Experts from Scottish Health Innovations Ltd (SHIL) and The Digital Health & Care Innovation Centre (DHI) give us their professional opinion on European regulations



Health tech Europe regulations

Experts from Scottish Health Innovations Ltd (SHIL) and The Digital Health & Care Innovation Centre (DHI) discuss how they are navigating a new regulatory environment in Europe with a new partnership to help MedTech developers 

The opportunities that the National Health Service (NHS) recovery plan presents over the next five years and the ongoing requirement for a wealth of tech and apps means that there has never been a more exciting time to be a healthcare innovator in the UK.

As we emerge from the COVID-19 pandemic Graham Watson, SHIL executive chair, explains that “innovative medical devices and diagnostics continue to play a heightened role in quickly delivering new products that have, and will continue to benefit, the NHS, the economy, and above all, patients.

“The medical device industry has seen unprecedented growth over the course of the pandemic,” Mr Watson continues. “Regulators have been more flexible against a backdrop of fast-changing advances in science and technology, and the regulatory landscape has continued to evolve due to Medical Device Regulation (MDR) implementation and the fallout from Brexit.”
Nevertheless, this evolution has produced a complex, multi-faceted scenario.

Europe and the UK

Indeed, in the face of a new MDR coming into force across Europe, earlier this year the UK chose to retain pre-existing rules while also introducing mechanisms to allow it to draw up separate rulings for the sector in the future.

With that in mind, consultation on future medical device regulation in the UK is now underway and will conclude this month prior to implementation in 2023. This is expected to result in more stringent regulation, with “the prospect of a standardisation of procedure to be particularly welcomed,” says Elaine Gemmell, head of regulatory affairs at SHIL.

In its own words, the Medicines and Healthcare products Regulatory Agency (MHRA) is working to develop a “world-leading future regime for medical devices that prioritises patient safety while fostering innovation.”

Undoubtedly then, it is vital that innovators now have a strong understanding of the processes involved when developing compliant devices for healthcare settings.

In addition to COVID-19 treatment needs, telehealth and digital solutions have of course been of paramount importance with many people unable to see their doctors in person.

This has served to bolster demand for medical device innovation to meet the immediate requirements of patients and doctors alike – and “it seems likely that demand for these remote services will continue, as will the need for the software and devices, that make them possible,” explains Mr Watson.

Before the pandemic, there was a movement towards increased governance around this heightened innovation. Now, however, far-reaching new regulations are having a significant impact on everyone involved with medical devices – from their manufacture to their use.

A strong understanding of regulatory compliance must therefore be closely intertwined when attempting to harness the true potential of new innovations early on in the development process.

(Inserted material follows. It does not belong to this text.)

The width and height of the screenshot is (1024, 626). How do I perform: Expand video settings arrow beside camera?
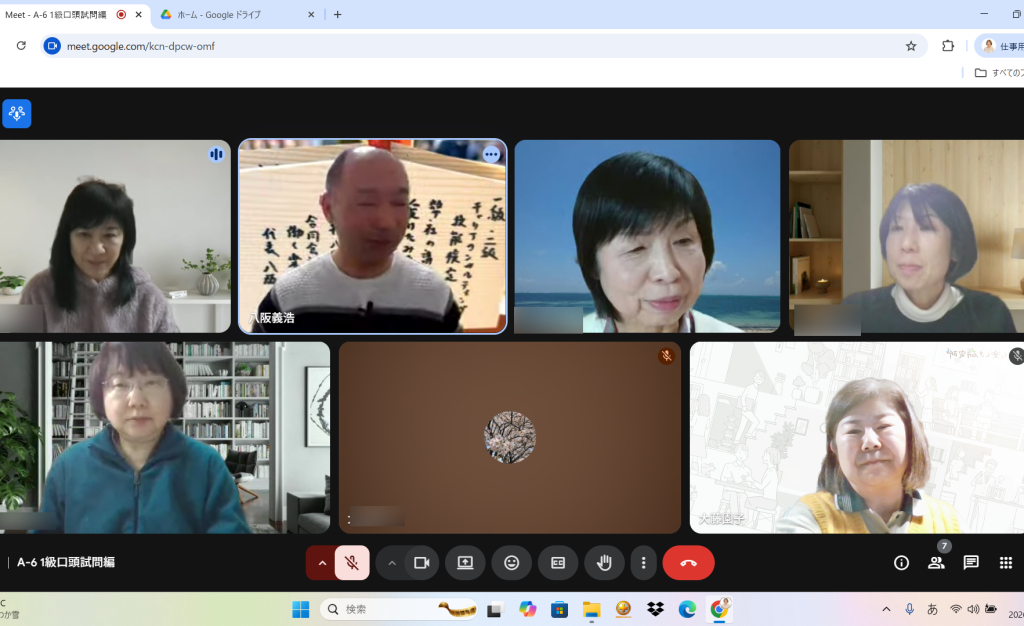point(392,563)
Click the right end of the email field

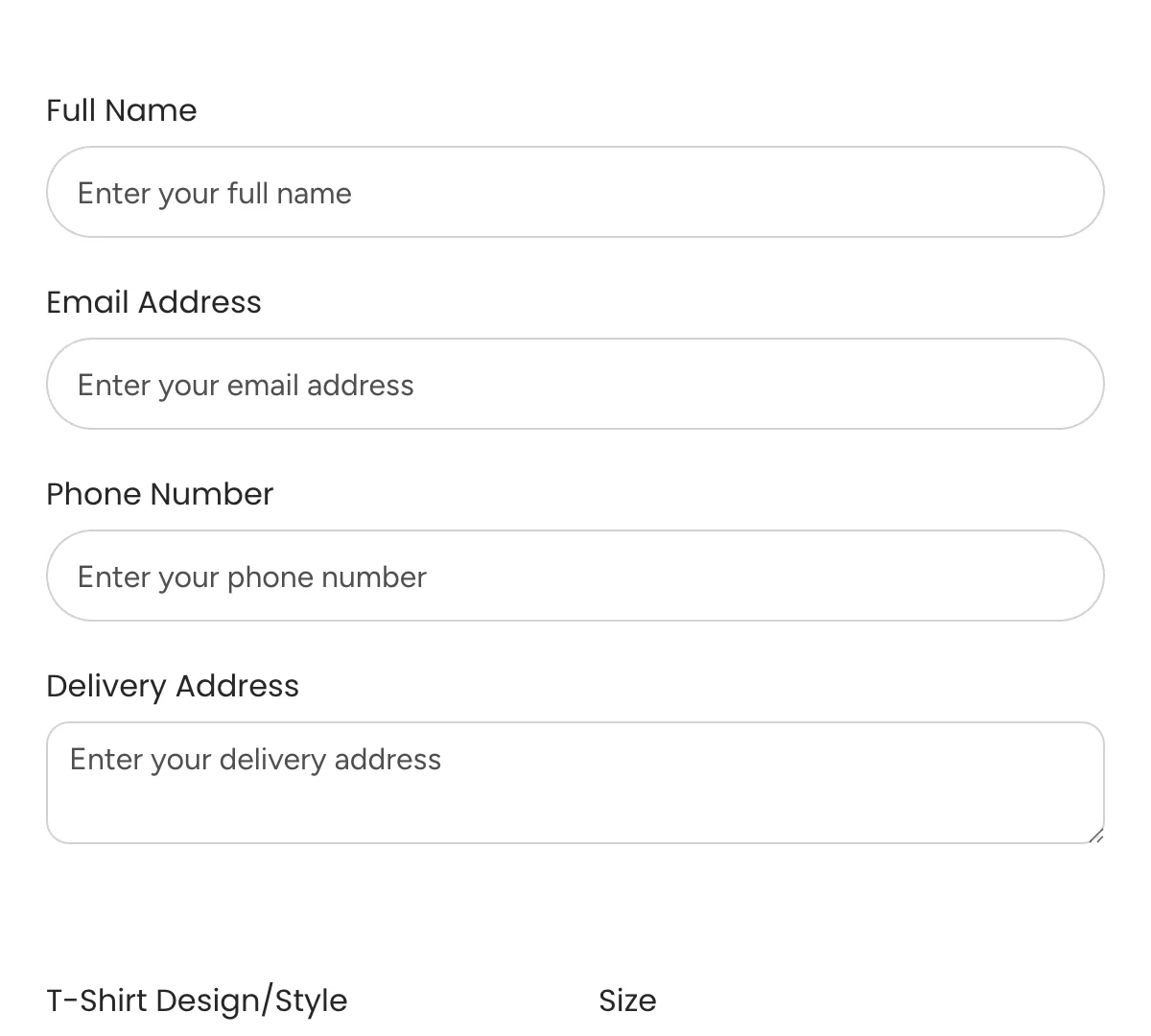(1055, 384)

“Innovators have to be supported in their grassroots understanding of what is required of them from a compliance point of view,” adds Mrs Gemmell.

“This will ensure that good practice is inherent in product development strategies and many of the criteria in the specification will have already been met when products are initially presented for assessment.”

Essentially though, while digital and data-driven health and care technologies have the potential to deliver huge benefits, the adoption of promising technologies must be approached responsibly and transparently with trust and the NHS’s reputation for delivering safe and ethical care consistently upheld.

There are inherent dangers in the increasing use of data-driven technologies, whether it is accountability, safety, fairness, or bias – the latter particularly if it benefits some groups while excluding others.

Mr Watson affirms that “equity must remain foregrounded.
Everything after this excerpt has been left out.